In this prospective single-center study, 31 patients with T2DM and HFpEF naïve to SGLT2i were enrolled and received empagliflozin or dapagliflozin in addition to guideline-directed therapy; 26 patients completed follow-up and were included in the final analysis. Cardiac magnetic resonance (CMR), transthoracic echocardiography, and laboratory assessments were performed at baseline and after 24 weeks. Ventricular volumes, mass index, LA volume index, and LA reservoir strain (LARS) were evaluated.
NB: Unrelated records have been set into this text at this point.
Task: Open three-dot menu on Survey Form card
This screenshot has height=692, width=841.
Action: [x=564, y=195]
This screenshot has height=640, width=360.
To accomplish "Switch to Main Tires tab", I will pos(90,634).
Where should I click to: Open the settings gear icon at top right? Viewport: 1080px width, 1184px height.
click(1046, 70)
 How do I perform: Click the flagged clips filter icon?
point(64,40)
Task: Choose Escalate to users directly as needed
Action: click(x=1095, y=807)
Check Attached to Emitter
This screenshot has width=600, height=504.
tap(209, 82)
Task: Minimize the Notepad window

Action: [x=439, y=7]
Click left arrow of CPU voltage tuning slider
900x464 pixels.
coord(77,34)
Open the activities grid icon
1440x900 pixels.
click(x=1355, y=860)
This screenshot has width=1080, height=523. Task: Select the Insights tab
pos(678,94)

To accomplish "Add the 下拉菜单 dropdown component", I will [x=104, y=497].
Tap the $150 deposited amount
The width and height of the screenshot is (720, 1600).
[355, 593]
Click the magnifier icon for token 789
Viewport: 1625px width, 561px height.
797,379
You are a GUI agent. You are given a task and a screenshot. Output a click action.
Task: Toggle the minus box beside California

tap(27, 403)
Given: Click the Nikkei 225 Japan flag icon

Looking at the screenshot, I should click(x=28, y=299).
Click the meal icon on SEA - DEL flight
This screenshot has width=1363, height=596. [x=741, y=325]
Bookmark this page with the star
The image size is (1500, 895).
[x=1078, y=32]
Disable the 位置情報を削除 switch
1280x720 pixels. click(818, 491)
Circulating galectin-3, NT-proBNP, and heart fatty acid binding protein (H-FABP) levels were measured.

Results

After 24 weeks, CMR showed significant reductions in left ventricular volumes and mass index (p < 0.05). LA volume index decreased and LARS increased significantly (p < 0.01). Echocardiography demonstrated increased lateral e′ velocity and reduced systolic pulmonary artery pressure. Galectin-3 levels decreased significantly (p < 0.05), while NT-proBNP and H-FABP levels remained unchanged.

Conclusion

SGLT2 inhibitor therapy was associated with favorable cardiac remodeling, improved LA reservoir function, and reduced galectin-3 levels in patients with T2DM and HFpEF.